A slight decline in GFR was observed in voclosporin, which Dr. Rovin noted, is not nephrotoxicity but actually a reversible, hemodynamic effect. There was an increase in systolic and diastolic blood pressure, again as part of the hemodynamic effects; Dr. Rovin highlighted this was not major and did not persist by the end of the trial.
The major benefits of voclosporin include the dramatic reduction in glucocorticoid requirement, rapid reduction in proteinuria which should translate to fewer flares of nephritis and less accumulation of chronic kidney injury, as well as beneficial non-immunologic effects such as stabilization and protection of the podocytes, Dr. Rovin explained. He also emphasized there were no increase in serious adverse events in the voclosporin trial, and that voclosporin had fewer side effects than traditional calcineurin inhibitors. Finally, he explained that only voclosporin reached statistical significance for Class V lupus nephritis and efficacy for Black patients, though he also acknowledged that belimumab offers prevention of GFR reduction and long-term efficacy.

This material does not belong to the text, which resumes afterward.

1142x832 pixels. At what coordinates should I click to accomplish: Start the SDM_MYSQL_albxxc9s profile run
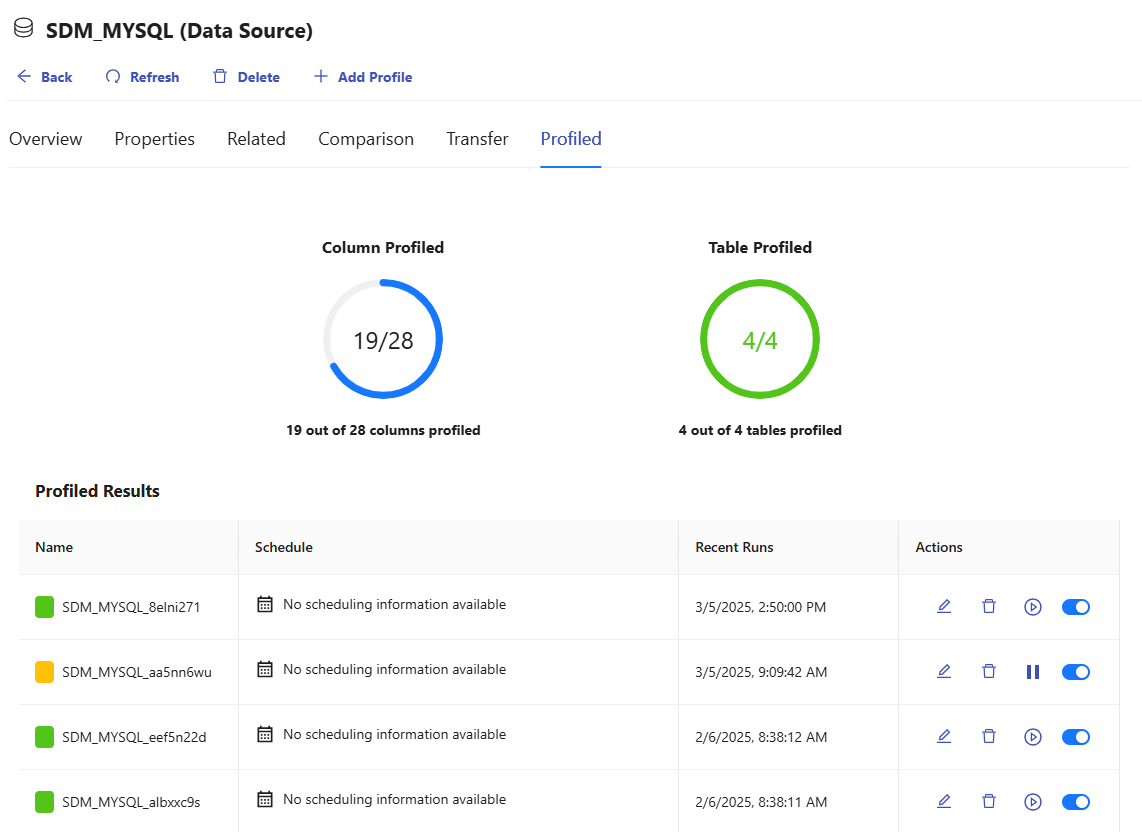1033,801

Dr. Petri and Dr. Rovin both emphasized they do not want only rheumatologists to prescribe belimumab and only nephrologists to prescribe voclosporin, and that both options should be considered in the management of lupus nephritis. For a patient with very low GFR, Dr. Petri advocated considering the GFR protective effect of belimumab and extra-renal manifestations in decision-making – areas “where belimumab shines,” she said. Dr. Rovin also suggested evaluating the effects of both drugs, belimumab and voclosporin, together in future trials to see if the combination of effects may offer even better renal protection by combining the rapid proteinuria reduction and podocyte effects of voclosporin in conjunction with the GFR protection provided by belimumab.

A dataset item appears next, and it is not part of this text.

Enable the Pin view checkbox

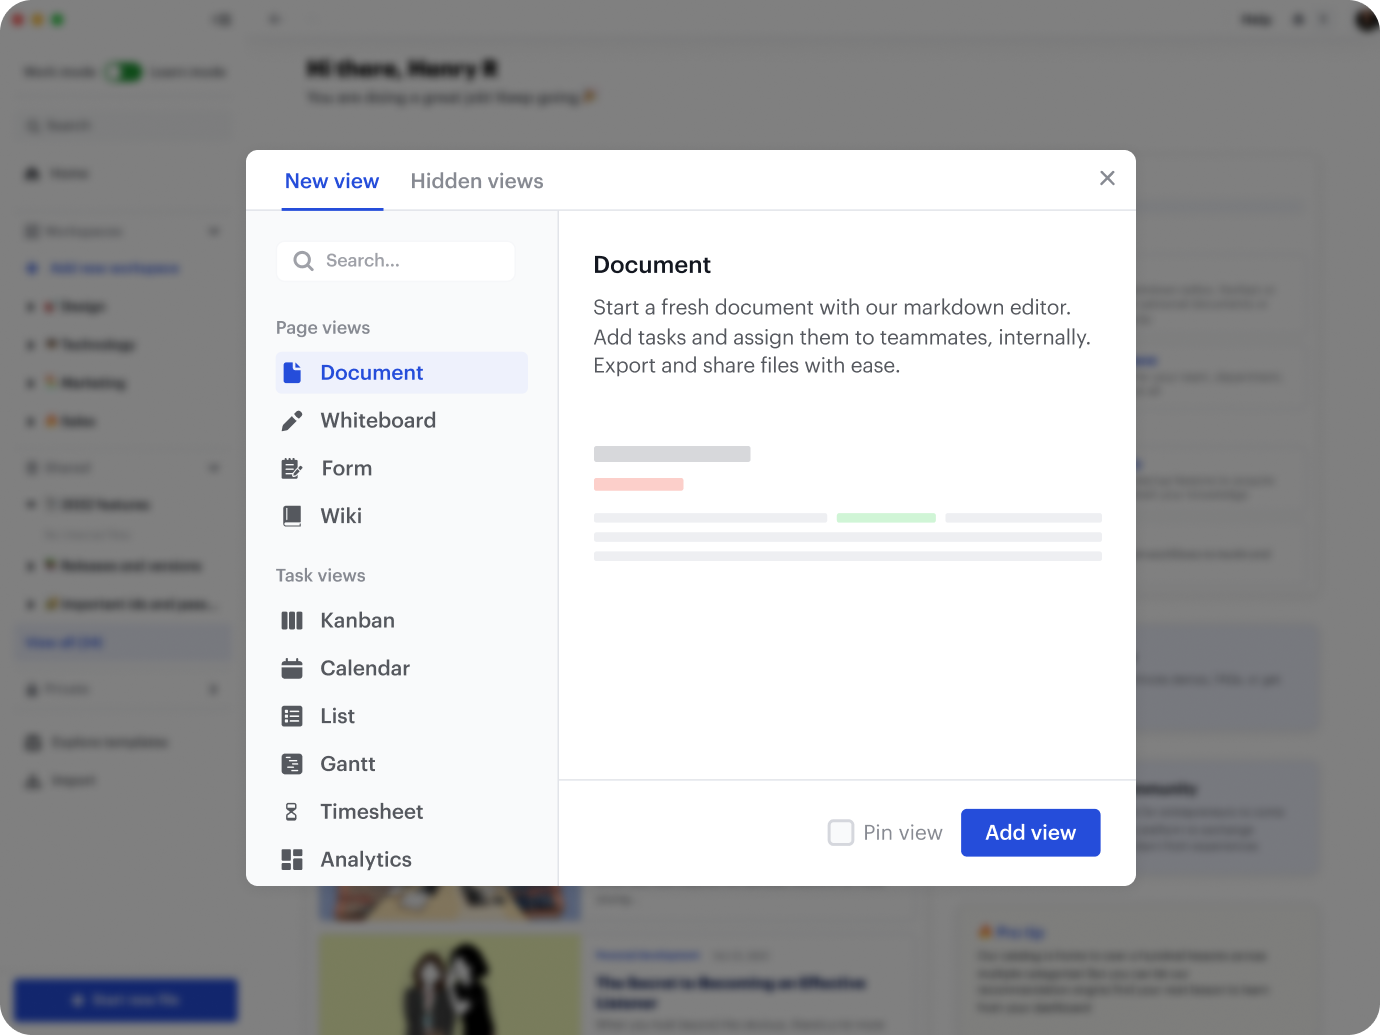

At the conclusion of her talk, Dr. Petri emphasized that it is time to change the way we treat lupus nephritis. If a renal biopsy shows very active lupus nephritis with bad prognostic markers, Dr. Petri explained we should not be using mycophenolate alone and comfortable starting either a calcineurin inhibitor (CNI) or belimumab from the start of treatment. An alternative option in less active disease is to wait for 3 to 6 months and see how the patient does on mycophenolate, and adding a CNI or belimumab at that time versus switching to cyclophosphamide. She encouraged the audience to be comfortable with these new medications.
“It’s time we change the paradigm of how we manage lupus nephritis,” Dr. Petri concluded.